Upon returning from a trip to India where she probably received negative feedback on her treatment of Professor Yunus, and where she negotiated some highly controversial agreements with India that some say compromise Bangladesh’s sovereignty, Hasina spent a significant amount of time at a press conference responding to the Time article, which she said she had read. She did this instead of discussing her trip in depth, which was the reason the press conference was called in the first place. The PM flatly denied all of the criticisms leveled at her in the article, and then challenged Professor Yunus to a debate. Interestingly, the people she should be debating are her political rivals, but instead she has jailed many of them on trumped-up charges.
In the meantime, the labor court case against Professor Yunus will hold its next hearing on July 4. The Clooney Foundation for Justice is one of many independent organizations that have deemed this case to be without merit and politically-motivated. In their findings issued earlier this year, the Clooney Foundation’s TrialWatch report found “that the proceedings against Yunus appear to have been improperly motivated based on a combination of factors – the fraught political climate in which the trial took place, the many other cases brought against Yunus, the statements made by Sheikh Hasina about Yunus, the expedited nature of the proceedings, the apparent selective targeting of Yunus amongst many other individuals at Grameen Telecom arguably subject to the same law, the authorities’ unusually aggressive and potentially unforeseeable interpretation of the Labour Law, and procedural irregularities… TrialWatch calls on Bangladesh’s Labour Appellate Tribunal to overturn the conviction of Yunus and his co-defendants.”

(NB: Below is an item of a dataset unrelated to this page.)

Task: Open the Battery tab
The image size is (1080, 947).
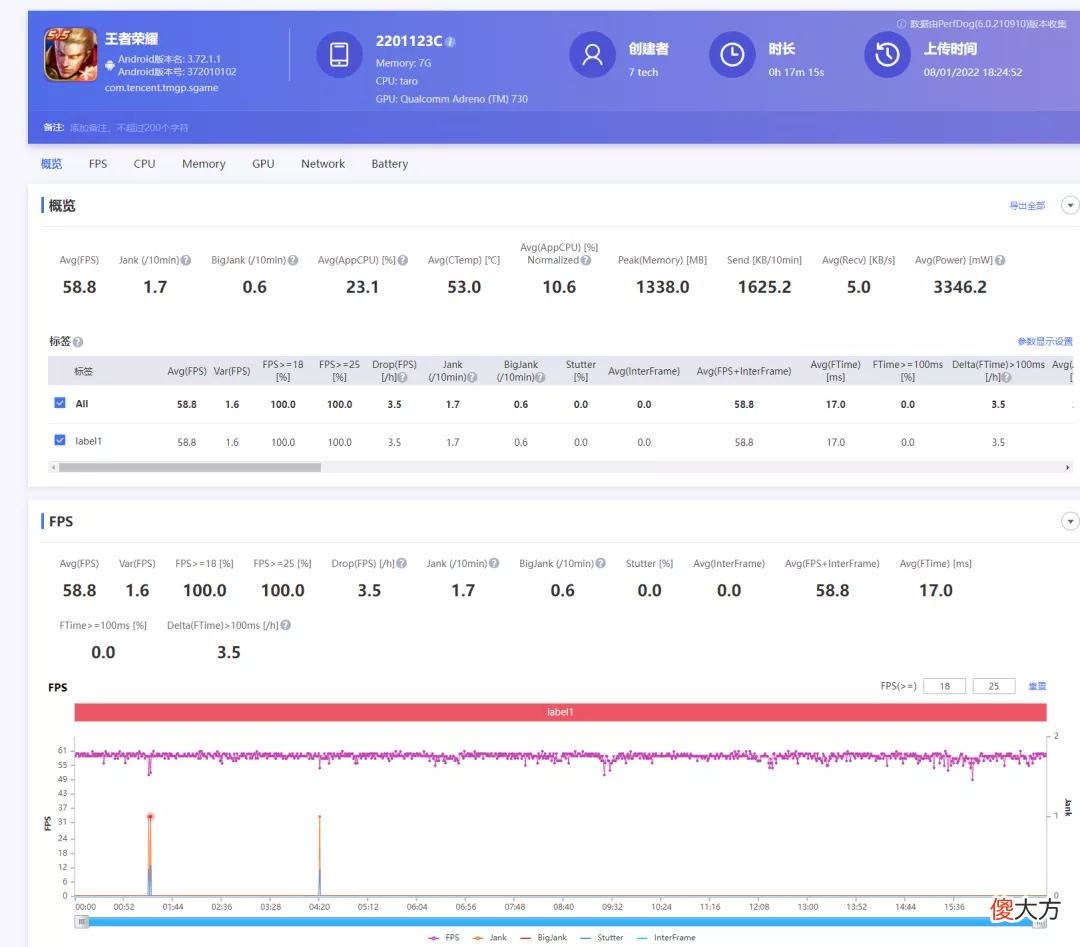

The equally meritless “embezzlement” charges leveled by the Anti-Corruption Commission were officially accepted by the Bangladesh judicial system last month, leading to the proceedings against Professor Yunus that will begin in mid-July. Journalist David Bergman has exhaustively debunked the charges in this article and this follow up piece. In the end, the entire case hinges on the fact that after an out of court settlement between Grameen Telecom and its workers had been reached, the agreement was signed but the bank account to which the payments were going to be sent had not yet been opened by the workers’ trade union. So it was left blank and filled in by hand a few days later after the account was opened. The funds were then sent, exactly as proscribed by the agreement, to the intended account. Incredibly, that’s it! This is what the government’s laughably thin case calls “embezzlement.” It actually was a pragmatic effort to speed the payment to Grameen Telecom’s workers, or at worst a clerical anomaly that was quickly corrected.
Next up is the Paris Olympics, which Professor Yunus has done so much to shape in collaboration with the French government and the International Olympic Committee. As mentioned above, the case involving the allegations from the Anti-Corruption Commission begins with a procedural hearing on or around July 15. There has been talk of it having weekly hearings from then on, which would prevent Professor Yunus from traveling to Paris where he would be an honored guest at the Olympics. It will be interesting to see whether the Bangladesh government blocks his participation and if they do, how that impacts Bangladesh-French relations and world opinion of Hasina’s regime.
In the weeks ahead we expect to see more stories that are favorable to about Professor Yunus’ work and the battle with his own government.